Nope. We should continue to state loudly and clearly to citizens of GA and TN: “YOUR STATE GOVERNMENT IS FUCKING YOU OVER ON PURPOSE FOR NO GOOD REASON”.
Barbara
@Matt: I would just encourage everyone to understand how most of these states are already favored under the current Medicaid funding mechanisms, called FMAP, which has never had the effect of making them more generous. States are generous or not depending on whether they value Medicaid beneficiaries as citizens and voters, not whether they need the money for other things. Source
Michael Cain
@Barbara: Here’s the FY2020 FMAP numbers. Wyoming is the outlier, the only state getting the minimum match that has not expanded its Medicaid program.
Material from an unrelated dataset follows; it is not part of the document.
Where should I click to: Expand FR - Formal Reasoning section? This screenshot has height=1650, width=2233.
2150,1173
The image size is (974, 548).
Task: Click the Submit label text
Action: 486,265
Wyoming is peculiar in lots of ways.
Barbara
@Michael Cain: It’s getting harder to compare states because the non-expansion states are now basically their own universe, but prior to expansion, the states that have not expanded yet typically had among the lowest percentage FPL coverage under the original Medicaid program. So these states are not just turning down 100% sharing, but the proportion of Medicaid eligible participants in these states is almost certainly higher as a total percentage of all Medicaid eligible adults. These are the states that would benefit the most from the expansion, in terms of additional federal dollars flowing to the state. In 2013, the states with the lowest percentage FPL thresholds for Medicaid coverage were Arkansas, Alabama, Indiana, Louisiana, Texas, Mississippi, Virginia, Kansas, West Virginia and Missouri.